GIVEN REQUEST A>
Answer these questions about the article on a Somali Bantu refugee:
(i) How many days has the porcelain owl been sitting in Gure's apartment?
(ii) How many Bantus are being resettled, and in how many US cities?
(iii) In which city did Gure land?

From loneliness to microwave popcorn, a Somalian refugee takes in America

It's been sitting in her apartment for 20 days, staring at her with small, unblinking eyes: a porcelain owl. Rahma Mohamud Gure is a Muslim, so the animal icon is taboo. But everything in her one-bedroom apartment here has been donated, so she doesn't feel comfortable complaining.

It's one of the most important cultural lessons that this Somali Bantu refugee will have to learn: speak up. Not only is the concept foreign - it can seem treacherous to people who've been persecuted for speaking their minds.

Ms. Gure is one of the 12,000 Bantus who were driven from their homeland and are now being resettled in 50 US cities. It's America's most ambitious effort of this type since 1975, when 135,000 Vietnamese arrived after the fall of Saigon. And it's the largest resettlement ever of a particular African ethnic group.

It also points up America's growing involvement in Africa. As the flood of refugees from communist countries has ebbed since the cold war, State Department officials have focused, in part, on this war-torn continent. Today, some 30 percent of refugees allowed to resettle in the US come from African countries, compared with less than 3 percent in 1990, jaccording to State Department statistics.

But refugee-resettlement experts say this newest group is unique in that it's the most untouched by western life. For the most part, Somalian Bantus are subsistence farmers who live in mud huts and sleep on straw mats. They've never used stoves, flicked light switches, seen paved roads, ridden elevators, or used flush toilets. Some, stories go, don't even know how to open doors before they arrive in America, having never seen doorknobs.

Car culture, singing, familiar names

What Gure found most surprising on landing in Houston was the mass of congested freeways and skyscrapers jutting into the heavens. "Houston is such a large city and the freeways are filled with so many cars. But I couldn't see one person crossing the street," she says through an interpreter.

It was a crash course in American car culture. But while there are far more differences between the two cultures, even more surprising to Gure were the similarities - specifically the love of singing, dancing, and religion.

In contrast to the recent resettlement of the "Lost Boys" - some 4,000 Sudanese teenagers whose parents were killed in that country's civil war - the Bantus are generally older, and refugee experts expect their integration into American society to take longer.

STORED DATA>
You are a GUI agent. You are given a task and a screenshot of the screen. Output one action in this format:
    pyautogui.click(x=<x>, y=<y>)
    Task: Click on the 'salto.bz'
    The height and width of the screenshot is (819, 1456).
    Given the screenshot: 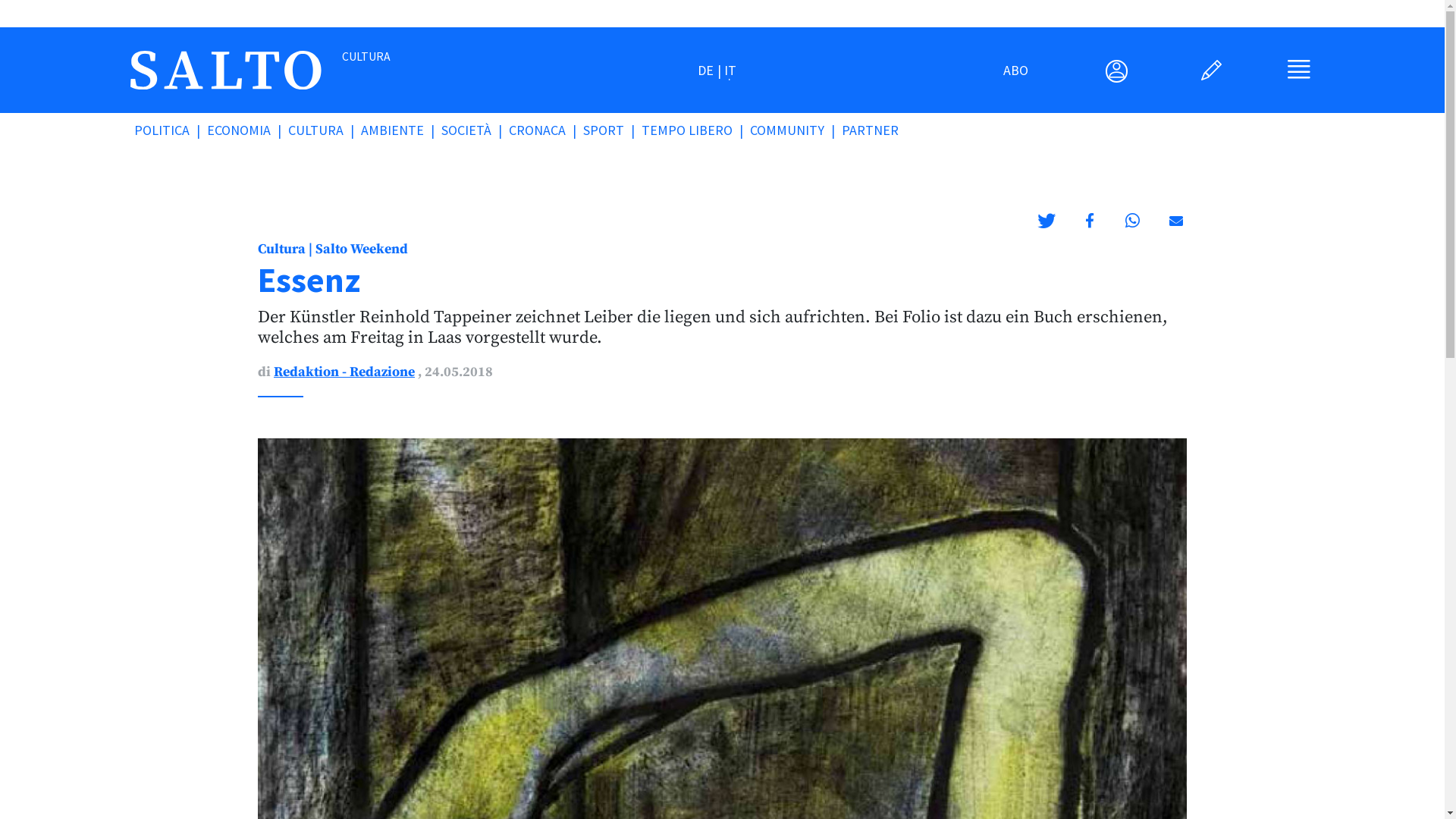 What is the action you would take?
    pyautogui.click(x=224, y=68)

GIVEN REQUEST B>
Copy the rows from the first one through the line containing "The height and", renaming "screenshot" to "screen image" throughout and leaving everything else unchanged.

RESPONSE A>
(i) 20 days
(ii) 12,000 Bantus, in 50 US cities
(iii) Houston

RESPONSE B>
You are a GUI agent. You are given a task and a screen image of the screen. Output one action in this format:
    pyautogui.click(x=<x>, y=<y>)
    Task: Click on the 'salto.bz'
    The height and width of the screen image is (819, 1456).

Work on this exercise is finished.